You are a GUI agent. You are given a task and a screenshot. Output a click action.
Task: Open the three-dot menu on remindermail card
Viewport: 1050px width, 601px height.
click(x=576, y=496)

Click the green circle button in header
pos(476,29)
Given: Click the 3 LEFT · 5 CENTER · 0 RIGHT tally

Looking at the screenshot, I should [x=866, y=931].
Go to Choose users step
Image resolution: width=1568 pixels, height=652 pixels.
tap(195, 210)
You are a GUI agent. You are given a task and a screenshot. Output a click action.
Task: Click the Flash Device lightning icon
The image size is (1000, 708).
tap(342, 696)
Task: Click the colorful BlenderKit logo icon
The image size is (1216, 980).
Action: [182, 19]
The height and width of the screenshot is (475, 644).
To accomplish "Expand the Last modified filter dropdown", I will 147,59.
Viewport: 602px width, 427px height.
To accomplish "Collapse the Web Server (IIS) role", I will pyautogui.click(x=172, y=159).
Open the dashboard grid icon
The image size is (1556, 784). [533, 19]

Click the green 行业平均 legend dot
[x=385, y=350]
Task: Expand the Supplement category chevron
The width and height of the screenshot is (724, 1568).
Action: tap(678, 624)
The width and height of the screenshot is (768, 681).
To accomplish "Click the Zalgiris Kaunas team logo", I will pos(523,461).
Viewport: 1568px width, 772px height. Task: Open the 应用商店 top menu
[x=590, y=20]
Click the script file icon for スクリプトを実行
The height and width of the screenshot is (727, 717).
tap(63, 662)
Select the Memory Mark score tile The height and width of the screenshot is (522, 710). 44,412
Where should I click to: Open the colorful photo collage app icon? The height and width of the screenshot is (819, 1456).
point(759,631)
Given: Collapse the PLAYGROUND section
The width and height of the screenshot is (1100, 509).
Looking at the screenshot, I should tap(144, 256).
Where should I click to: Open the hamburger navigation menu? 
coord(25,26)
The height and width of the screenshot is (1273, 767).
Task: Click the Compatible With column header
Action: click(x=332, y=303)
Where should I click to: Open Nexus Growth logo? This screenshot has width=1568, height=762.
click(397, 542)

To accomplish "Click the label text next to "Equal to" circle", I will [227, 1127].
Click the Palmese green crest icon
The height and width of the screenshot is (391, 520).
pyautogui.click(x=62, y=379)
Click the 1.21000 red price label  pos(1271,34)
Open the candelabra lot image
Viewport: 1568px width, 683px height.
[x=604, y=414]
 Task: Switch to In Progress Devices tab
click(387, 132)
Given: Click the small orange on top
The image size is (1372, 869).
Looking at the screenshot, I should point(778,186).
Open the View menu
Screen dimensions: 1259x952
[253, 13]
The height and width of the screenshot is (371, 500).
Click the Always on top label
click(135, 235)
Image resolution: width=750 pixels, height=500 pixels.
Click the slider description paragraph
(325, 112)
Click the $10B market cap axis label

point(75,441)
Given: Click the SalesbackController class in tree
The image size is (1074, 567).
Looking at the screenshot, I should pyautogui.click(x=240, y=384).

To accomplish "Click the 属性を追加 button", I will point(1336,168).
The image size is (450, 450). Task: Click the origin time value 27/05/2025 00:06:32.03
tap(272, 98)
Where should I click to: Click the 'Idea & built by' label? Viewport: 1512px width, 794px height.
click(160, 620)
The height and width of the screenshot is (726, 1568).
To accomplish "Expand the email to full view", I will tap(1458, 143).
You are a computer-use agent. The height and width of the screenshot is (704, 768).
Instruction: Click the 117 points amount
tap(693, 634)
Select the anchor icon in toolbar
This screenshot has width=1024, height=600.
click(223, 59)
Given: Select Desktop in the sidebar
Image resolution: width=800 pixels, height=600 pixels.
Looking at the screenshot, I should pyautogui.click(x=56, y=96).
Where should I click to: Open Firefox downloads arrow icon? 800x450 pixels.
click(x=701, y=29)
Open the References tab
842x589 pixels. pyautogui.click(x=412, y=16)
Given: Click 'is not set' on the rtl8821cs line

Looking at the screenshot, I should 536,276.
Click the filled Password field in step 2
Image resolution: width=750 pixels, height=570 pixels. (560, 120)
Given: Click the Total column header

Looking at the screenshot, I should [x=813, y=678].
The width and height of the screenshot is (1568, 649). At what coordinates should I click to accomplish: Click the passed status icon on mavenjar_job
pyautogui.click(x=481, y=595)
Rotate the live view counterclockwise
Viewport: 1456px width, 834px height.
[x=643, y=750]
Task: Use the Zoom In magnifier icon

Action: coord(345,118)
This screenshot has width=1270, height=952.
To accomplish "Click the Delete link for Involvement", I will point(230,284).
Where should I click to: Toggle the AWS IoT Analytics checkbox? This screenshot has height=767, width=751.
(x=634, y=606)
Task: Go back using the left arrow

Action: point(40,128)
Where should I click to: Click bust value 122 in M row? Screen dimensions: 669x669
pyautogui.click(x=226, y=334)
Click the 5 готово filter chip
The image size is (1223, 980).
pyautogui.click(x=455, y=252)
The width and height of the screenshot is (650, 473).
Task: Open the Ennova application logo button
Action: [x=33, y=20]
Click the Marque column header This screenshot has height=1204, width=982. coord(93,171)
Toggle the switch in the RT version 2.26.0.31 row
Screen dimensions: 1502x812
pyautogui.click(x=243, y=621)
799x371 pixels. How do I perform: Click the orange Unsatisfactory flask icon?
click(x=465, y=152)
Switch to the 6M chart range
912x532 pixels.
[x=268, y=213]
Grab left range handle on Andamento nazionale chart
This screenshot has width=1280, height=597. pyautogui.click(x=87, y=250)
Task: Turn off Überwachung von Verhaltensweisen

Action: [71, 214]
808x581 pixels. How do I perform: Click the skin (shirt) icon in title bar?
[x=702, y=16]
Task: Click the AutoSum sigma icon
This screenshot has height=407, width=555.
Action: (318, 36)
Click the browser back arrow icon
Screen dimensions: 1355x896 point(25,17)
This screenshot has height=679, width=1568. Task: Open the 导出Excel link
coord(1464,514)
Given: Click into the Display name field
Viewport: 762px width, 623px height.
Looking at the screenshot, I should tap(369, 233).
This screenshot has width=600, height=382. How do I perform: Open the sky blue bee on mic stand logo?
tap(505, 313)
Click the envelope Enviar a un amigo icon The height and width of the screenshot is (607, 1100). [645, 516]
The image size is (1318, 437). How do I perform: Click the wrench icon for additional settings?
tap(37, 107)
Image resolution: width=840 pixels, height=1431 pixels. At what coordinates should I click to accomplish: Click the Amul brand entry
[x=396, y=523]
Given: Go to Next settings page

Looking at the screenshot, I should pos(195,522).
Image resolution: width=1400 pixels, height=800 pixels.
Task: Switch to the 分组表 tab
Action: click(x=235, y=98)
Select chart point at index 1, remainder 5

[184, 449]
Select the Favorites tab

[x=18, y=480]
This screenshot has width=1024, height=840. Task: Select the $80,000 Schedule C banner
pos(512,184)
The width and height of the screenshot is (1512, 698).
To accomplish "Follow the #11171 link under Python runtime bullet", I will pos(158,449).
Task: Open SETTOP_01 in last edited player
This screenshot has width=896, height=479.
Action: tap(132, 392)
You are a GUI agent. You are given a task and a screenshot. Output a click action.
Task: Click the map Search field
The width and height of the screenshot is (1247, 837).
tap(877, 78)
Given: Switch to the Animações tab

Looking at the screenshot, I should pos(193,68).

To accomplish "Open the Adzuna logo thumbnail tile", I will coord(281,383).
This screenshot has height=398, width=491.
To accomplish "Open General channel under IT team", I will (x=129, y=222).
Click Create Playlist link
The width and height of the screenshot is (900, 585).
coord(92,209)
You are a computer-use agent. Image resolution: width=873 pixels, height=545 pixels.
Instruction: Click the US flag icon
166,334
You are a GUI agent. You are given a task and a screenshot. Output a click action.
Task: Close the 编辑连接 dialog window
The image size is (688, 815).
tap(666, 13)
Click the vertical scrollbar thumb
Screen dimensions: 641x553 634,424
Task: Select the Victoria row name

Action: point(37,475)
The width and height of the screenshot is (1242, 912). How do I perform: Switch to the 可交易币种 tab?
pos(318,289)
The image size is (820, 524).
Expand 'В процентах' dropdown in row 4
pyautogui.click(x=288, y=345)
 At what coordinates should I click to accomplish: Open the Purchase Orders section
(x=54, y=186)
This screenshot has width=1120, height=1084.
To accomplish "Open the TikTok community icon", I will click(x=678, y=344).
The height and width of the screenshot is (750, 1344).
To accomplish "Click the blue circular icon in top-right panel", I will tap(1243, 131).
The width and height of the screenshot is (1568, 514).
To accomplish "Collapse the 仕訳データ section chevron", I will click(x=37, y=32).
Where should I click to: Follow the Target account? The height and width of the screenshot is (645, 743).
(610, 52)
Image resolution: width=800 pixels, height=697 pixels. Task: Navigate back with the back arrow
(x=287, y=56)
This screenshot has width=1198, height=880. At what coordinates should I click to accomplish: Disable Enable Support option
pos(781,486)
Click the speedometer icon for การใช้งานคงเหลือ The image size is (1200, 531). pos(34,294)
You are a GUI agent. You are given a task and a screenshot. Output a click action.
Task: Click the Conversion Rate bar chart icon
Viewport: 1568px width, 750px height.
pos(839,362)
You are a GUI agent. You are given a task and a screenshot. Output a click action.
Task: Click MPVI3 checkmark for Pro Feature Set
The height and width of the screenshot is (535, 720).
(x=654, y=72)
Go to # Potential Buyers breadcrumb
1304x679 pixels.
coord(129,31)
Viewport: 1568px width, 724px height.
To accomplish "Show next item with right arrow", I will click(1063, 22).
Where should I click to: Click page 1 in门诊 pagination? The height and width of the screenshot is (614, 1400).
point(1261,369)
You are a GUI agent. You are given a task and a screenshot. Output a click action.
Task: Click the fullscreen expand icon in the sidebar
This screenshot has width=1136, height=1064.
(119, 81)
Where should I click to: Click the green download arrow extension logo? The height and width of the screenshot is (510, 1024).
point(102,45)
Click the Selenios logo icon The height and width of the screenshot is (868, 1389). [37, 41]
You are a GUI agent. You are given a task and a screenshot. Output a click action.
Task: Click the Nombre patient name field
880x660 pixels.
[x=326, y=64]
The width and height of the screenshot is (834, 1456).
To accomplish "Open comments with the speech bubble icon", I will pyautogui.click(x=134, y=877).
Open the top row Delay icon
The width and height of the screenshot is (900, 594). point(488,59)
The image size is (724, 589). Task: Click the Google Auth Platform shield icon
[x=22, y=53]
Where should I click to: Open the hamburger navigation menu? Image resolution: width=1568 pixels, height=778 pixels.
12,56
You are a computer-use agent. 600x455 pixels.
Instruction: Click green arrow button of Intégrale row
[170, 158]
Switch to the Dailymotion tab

▬▬▬

Gather every line from the listing above in which the word "sidebar" appears.

Given: Select Desktop in the sidebar
Task: Click the fullscreen expand icon in the sidebar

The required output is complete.